### Records shown
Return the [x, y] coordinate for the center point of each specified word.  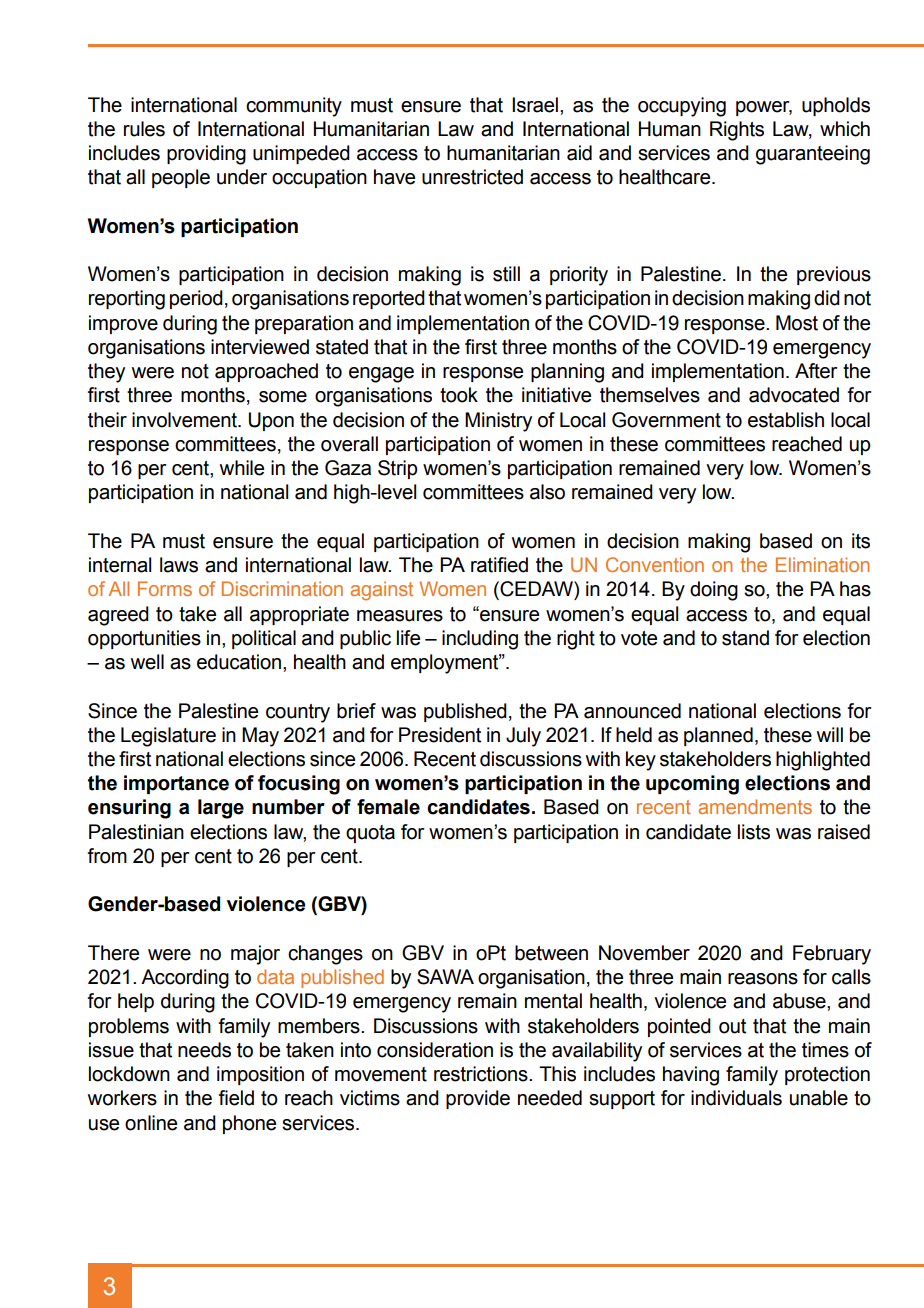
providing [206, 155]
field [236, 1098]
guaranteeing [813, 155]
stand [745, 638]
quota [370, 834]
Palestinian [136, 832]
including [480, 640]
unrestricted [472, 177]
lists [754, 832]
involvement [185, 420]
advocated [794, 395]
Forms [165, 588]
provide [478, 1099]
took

### Directions
Swap "center point" for "midpoint" throughout the records above and write them out again with everything else unchanged. Omit the pictures.

### Solved exercise
Return the [x, y] coordinate for the midpoint of each specified word.  
providing [206, 155]
field [236, 1098]
guaranteeing [813, 155]
stand [745, 638]
quota [370, 834]
Palestinian [136, 832]
including [480, 640]
unrestricted [472, 177]
lists [754, 832]
involvement [185, 420]
advocated [794, 395]
Forms [165, 588]
provide [478, 1099]
took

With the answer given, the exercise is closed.